Are dictionaries using 'big data'?

The short answer is yes, dictionaries do use corpora and electronic searches on those corpora to identify words and phrases, as well as their grammatical categories and semantic relationships.

Here is a quote from Macmillan:

"Using intelligent software... we can find every example in the corpus of a particular word, phrase, grammatical pattern, or collocation. It is this information which forms the basis for everything we say about words in the dictionary."

Macmillan goes on to describe how their software not only finds every occurrence of a word and it's variations, it also outputs one page summaries of the important grammatical and semantic relationships of the word. They give an example:

"The program first collects all the examples of the word being investigated.... Then it applies a second stage of analysis. This time, the software looks at particular grammatical relationships. In the case of evidence, it finds all the sentences where evidence is the object of a verb, then identifies the most frequent verbs used in this pattern.... [P]eople often talk (or write) about giving evidence, finding evidence, presenting evidence, or gathering evidence. Similarly, the... [software outputs] a list of the adjectives that most frequently modify this noun: we may say there is little evidence for something, or talk about clear evidence, strong evidence, or scientific evidence."

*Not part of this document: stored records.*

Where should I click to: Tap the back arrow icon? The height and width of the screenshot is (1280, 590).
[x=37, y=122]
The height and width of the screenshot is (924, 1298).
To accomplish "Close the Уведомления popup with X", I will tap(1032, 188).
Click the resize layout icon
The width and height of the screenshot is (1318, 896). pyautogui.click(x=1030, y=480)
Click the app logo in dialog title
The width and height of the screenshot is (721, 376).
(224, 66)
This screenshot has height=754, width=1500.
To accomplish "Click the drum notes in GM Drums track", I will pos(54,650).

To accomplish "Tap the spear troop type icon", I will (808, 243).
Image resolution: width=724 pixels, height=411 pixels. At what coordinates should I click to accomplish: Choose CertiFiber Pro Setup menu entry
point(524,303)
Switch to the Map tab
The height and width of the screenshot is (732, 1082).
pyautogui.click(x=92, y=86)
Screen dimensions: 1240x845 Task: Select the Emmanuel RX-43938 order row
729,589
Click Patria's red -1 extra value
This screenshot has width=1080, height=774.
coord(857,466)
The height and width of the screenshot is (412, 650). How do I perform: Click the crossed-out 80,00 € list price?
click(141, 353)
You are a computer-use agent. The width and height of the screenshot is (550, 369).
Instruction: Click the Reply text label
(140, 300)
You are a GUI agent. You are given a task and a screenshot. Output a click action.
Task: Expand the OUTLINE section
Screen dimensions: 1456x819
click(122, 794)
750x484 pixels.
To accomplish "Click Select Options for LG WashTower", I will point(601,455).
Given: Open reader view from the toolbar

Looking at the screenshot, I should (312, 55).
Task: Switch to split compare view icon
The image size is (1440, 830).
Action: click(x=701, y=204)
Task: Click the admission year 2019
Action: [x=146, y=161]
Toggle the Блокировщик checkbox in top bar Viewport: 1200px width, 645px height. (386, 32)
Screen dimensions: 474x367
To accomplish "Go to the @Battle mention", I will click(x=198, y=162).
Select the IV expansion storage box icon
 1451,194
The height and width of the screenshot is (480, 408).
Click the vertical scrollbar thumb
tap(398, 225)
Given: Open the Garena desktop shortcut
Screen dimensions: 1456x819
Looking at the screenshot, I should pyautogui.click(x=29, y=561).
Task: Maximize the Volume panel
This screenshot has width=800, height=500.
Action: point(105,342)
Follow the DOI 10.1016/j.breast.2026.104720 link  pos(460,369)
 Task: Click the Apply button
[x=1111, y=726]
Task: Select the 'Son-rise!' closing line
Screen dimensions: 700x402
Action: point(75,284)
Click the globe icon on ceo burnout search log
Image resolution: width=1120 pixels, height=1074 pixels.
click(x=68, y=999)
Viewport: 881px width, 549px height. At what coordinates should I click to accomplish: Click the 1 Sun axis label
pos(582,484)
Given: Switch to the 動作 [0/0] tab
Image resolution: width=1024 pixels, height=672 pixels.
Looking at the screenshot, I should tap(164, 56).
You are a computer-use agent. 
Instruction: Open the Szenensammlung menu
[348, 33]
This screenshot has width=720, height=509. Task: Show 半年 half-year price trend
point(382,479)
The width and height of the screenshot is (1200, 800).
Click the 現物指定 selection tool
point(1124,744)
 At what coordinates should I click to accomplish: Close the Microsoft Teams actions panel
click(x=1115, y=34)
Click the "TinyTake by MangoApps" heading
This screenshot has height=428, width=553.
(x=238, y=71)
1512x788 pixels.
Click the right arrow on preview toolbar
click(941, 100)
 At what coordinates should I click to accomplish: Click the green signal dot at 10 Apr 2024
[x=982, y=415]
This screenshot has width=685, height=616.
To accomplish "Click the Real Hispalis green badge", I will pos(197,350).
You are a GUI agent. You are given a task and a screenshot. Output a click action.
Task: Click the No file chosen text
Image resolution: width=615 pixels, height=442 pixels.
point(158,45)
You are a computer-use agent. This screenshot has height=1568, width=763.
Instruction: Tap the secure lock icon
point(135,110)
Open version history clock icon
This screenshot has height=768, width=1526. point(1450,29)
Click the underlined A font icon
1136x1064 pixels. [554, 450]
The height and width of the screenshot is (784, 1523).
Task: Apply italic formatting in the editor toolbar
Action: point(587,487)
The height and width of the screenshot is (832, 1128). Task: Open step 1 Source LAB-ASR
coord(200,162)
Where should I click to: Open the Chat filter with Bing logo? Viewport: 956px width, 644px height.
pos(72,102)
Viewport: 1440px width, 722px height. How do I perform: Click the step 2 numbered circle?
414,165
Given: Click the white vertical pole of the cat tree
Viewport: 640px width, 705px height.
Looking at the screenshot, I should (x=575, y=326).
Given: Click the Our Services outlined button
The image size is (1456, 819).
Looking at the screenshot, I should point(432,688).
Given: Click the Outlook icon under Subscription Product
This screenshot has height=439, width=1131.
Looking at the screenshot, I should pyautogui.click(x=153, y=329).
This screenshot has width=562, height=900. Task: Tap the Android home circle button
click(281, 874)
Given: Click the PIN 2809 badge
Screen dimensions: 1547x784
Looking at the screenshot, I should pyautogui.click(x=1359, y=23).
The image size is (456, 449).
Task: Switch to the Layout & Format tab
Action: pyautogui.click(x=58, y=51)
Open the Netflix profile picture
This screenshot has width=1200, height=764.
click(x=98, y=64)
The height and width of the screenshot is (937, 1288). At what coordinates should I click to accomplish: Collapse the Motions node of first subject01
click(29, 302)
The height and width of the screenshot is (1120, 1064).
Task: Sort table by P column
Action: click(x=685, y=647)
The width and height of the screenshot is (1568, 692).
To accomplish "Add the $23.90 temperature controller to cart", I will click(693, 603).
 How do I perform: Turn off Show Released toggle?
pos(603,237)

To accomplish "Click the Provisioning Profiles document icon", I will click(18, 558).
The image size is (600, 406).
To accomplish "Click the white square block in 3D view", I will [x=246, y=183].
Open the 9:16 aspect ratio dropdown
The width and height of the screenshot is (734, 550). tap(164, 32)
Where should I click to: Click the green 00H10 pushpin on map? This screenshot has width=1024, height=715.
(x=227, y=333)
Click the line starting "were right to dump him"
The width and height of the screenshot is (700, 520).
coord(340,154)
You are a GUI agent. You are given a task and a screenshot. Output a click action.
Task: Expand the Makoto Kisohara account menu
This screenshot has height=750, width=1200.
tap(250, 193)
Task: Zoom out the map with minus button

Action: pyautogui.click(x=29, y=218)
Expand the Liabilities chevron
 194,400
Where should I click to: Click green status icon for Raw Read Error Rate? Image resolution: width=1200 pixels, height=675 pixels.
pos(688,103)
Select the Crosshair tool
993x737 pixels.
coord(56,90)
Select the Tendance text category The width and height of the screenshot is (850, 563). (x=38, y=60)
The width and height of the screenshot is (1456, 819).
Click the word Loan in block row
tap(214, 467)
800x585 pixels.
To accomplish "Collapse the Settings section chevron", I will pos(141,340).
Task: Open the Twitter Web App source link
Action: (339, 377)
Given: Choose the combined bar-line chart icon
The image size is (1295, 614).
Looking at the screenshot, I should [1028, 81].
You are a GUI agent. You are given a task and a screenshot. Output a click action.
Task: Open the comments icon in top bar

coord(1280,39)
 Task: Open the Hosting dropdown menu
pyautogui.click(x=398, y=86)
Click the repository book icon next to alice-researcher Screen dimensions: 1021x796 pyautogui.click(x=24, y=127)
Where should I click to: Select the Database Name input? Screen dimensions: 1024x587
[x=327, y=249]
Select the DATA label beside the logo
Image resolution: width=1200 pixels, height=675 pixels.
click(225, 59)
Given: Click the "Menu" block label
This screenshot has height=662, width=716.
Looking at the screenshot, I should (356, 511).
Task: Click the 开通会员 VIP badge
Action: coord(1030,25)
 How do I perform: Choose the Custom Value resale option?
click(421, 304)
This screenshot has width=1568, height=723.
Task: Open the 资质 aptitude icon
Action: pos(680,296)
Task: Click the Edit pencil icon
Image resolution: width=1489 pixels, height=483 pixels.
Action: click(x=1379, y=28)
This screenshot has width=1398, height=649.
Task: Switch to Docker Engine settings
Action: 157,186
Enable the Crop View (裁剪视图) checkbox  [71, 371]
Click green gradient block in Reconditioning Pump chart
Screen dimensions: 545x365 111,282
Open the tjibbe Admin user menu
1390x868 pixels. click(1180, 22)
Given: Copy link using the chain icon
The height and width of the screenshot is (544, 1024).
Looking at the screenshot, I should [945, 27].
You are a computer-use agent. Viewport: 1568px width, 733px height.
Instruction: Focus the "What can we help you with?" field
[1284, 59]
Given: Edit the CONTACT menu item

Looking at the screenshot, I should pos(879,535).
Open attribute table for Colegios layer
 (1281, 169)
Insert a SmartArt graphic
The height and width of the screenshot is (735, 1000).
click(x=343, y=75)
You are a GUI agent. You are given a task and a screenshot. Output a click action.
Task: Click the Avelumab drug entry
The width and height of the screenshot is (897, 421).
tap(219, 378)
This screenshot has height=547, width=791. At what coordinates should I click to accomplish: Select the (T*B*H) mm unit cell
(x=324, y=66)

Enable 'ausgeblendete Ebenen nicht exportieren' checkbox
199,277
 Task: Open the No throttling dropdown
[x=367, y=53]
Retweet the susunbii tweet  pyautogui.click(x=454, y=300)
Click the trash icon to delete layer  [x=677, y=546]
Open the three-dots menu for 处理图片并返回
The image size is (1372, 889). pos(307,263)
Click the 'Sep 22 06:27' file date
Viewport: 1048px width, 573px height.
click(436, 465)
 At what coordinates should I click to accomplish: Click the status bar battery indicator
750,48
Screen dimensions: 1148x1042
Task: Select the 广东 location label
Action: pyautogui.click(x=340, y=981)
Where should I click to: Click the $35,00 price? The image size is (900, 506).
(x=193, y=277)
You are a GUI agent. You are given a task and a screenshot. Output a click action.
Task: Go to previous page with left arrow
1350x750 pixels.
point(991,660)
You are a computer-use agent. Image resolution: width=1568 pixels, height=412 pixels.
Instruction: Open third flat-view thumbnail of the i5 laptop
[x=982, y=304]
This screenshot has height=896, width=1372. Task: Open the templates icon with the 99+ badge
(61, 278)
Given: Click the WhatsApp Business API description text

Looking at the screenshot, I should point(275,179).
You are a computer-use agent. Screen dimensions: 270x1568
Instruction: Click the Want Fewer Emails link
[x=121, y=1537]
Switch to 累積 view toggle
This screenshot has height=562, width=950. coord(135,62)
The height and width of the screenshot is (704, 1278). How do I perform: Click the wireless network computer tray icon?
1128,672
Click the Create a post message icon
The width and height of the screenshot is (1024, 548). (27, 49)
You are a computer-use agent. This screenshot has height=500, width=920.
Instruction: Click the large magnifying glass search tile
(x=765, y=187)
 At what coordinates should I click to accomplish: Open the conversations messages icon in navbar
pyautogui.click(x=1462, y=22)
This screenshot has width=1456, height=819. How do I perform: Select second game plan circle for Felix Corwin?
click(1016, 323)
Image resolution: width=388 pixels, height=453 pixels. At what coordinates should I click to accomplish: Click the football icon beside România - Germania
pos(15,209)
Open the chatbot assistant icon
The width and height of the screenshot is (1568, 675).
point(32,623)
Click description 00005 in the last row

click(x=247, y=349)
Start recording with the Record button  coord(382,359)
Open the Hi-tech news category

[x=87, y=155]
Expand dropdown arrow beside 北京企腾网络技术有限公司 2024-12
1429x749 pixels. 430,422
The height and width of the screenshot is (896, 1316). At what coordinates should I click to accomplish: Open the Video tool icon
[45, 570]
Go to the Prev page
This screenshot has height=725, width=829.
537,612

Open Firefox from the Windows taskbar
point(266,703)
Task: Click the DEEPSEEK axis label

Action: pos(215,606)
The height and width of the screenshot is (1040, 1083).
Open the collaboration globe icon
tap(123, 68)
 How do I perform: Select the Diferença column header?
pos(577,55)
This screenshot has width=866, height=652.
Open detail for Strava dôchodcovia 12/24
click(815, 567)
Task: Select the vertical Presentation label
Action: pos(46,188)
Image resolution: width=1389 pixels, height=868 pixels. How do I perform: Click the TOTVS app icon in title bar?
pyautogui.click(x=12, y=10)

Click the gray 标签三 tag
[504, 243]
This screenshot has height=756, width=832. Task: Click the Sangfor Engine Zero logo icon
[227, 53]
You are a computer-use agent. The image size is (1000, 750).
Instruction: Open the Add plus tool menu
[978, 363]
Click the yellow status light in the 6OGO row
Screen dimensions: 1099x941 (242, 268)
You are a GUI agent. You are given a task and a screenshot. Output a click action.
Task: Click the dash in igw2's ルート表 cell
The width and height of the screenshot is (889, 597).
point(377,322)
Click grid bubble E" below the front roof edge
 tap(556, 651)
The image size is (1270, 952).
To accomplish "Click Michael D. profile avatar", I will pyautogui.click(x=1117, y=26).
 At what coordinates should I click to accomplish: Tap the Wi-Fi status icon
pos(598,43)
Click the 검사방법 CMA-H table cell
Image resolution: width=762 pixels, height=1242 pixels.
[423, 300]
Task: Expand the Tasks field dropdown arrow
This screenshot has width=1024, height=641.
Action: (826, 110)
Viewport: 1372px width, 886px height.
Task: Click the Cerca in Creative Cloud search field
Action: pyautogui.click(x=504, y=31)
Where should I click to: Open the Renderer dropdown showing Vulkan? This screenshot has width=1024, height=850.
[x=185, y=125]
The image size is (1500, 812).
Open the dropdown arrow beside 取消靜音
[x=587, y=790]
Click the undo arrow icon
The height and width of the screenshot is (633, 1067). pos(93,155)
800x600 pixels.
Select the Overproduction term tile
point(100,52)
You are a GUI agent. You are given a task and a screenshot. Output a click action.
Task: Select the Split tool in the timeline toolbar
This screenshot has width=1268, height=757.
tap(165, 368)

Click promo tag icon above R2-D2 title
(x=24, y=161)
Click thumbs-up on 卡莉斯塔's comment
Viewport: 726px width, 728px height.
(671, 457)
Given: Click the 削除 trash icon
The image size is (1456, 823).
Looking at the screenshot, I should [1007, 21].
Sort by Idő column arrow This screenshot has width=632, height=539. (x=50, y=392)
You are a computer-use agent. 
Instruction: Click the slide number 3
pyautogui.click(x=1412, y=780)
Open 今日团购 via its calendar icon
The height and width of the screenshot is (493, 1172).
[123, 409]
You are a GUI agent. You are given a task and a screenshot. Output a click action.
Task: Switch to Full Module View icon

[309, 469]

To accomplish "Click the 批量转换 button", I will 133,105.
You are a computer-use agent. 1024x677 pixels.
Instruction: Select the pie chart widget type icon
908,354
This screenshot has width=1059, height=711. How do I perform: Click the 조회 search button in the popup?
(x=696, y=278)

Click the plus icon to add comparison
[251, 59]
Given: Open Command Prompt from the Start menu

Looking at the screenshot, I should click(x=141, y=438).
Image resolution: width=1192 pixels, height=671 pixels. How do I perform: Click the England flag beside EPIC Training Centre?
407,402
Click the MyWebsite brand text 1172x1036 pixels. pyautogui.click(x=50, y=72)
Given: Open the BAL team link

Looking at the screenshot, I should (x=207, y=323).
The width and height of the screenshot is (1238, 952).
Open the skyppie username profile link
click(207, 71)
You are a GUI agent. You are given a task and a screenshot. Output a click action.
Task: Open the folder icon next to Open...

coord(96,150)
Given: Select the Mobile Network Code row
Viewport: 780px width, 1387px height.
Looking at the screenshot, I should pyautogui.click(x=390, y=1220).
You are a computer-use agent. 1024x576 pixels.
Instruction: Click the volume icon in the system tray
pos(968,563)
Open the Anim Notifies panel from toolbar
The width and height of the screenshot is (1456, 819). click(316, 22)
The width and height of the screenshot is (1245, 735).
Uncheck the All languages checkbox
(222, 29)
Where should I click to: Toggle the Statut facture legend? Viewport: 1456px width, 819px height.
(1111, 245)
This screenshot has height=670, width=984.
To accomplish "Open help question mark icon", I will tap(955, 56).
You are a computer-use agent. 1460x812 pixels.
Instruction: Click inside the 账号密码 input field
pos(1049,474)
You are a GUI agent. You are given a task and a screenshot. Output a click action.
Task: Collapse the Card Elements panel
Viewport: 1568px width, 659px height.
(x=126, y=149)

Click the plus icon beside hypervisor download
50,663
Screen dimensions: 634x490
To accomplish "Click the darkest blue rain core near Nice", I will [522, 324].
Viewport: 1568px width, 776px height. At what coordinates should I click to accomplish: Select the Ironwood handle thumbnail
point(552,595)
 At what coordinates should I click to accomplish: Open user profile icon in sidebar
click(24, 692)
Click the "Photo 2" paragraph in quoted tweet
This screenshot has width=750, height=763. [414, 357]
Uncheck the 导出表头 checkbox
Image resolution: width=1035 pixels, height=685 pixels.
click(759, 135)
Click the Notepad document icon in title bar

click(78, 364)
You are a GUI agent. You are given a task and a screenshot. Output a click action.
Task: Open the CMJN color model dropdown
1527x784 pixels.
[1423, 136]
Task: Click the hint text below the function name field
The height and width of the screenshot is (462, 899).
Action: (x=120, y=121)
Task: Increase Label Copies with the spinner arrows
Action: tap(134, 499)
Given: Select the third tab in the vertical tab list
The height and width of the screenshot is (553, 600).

They also use the corpora to generate the labels for certain words, for example archaic, informal, American, journalism, etc. They can output these labels based on which documents in the corpora (for example, old texts or audio recordings) the words primarily appear in. Here is their example:

"When we look at all the examples of eatery in the corpus we find that a majority come from newspapers and magazines, and most of these newspapers and magazines are from the U.S. So in the dictionary, the word eatery has two ‘labels’: mainly american and mainly journalism."

One thing Macmillan does not mention, however, is finding synonyms for novel words. They suggests that the primary data for new words is citations. The examples they give are (1) using green as a transitive verb to mean "to make something more environmentally friendly" and (2) using handbags as an adjective. But still, if these uses occur in the corpus, they are obviously subject to the same kind of analysis as other words.

These are just example quotes from Macmillan, but certainly other big dictionaries like Oxford are doing the same thing. If you search around, you are likely to find information about their processes.